__Problem description__
Write out exactly the lines of the entries below, from the first through the line containing "Open the Rendering Technique dropdown", and nothing beyond them.

__Provided material__

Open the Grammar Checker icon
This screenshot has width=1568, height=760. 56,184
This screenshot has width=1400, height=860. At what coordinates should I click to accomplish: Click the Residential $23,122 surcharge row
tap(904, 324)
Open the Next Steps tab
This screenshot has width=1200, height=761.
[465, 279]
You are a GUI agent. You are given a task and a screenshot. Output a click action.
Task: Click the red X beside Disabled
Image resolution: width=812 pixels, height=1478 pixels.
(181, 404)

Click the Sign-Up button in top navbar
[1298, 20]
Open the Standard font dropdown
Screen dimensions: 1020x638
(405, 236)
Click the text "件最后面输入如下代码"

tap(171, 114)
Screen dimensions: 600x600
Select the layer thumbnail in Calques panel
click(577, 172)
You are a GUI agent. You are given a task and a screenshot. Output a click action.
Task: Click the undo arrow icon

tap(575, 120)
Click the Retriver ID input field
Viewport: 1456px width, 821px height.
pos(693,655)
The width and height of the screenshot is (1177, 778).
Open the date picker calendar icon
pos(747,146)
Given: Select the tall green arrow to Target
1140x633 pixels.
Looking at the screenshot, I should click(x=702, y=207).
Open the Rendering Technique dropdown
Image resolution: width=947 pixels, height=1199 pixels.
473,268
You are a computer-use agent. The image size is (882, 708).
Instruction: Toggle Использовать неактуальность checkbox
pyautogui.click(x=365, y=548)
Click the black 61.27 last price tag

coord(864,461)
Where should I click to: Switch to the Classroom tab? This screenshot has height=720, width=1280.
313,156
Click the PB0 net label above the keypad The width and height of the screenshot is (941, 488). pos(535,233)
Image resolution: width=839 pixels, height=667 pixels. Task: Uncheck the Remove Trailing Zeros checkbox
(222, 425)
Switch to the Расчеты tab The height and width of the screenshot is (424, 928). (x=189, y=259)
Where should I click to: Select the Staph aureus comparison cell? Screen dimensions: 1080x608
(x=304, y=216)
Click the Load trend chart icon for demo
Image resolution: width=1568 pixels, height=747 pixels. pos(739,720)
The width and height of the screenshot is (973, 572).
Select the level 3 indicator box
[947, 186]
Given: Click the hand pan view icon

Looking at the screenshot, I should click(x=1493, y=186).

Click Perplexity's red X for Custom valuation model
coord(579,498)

__Response box__
Open the Grammar Checker icon
This screenshot has width=1568, height=760. 56,184
This screenshot has width=1400, height=860. At what coordinates should I click to accomplish: Click the Residential $23,122 surcharge row
tap(904, 324)
Open the Next Steps tab
This screenshot has width=1200, height=761.
[465, 279]
You are a GUI agent. You are given a task and a screenshot. Output a click action.
Task: Click the red X beside Disabled
Image resolution: width=812 pixels, height=1478 pixels.
(181, 404)

Click the Sign-Up button in top navbar
[1298, 20]
Open the Standard font dropdown
Screen dimensions: 1020x638
(405, 236)
Click the text "件最后面输入如下代码"

tap(171, 114)
Screen dimensions: 600x600
Select the layer thumbnail in Calques panel
click(577, 172)
You are a GUI agent. You are given a task and a screenshot. Output a click action.
Task: Click the undo arrow icon

tap(575, 120)
Click the Retriver ID input field
Viewport: 1456px width, 821px height.
pos(693,655)
The width and height of the screenshot is (1177, 778).
Open the date picker calendar icon
pos(747,146)
Given: Select the tall green arrow to Target
1140x633 pixels.
Looking at the screenshot, I should click(x=702, y=207).
Open the Rendering Technique dropdown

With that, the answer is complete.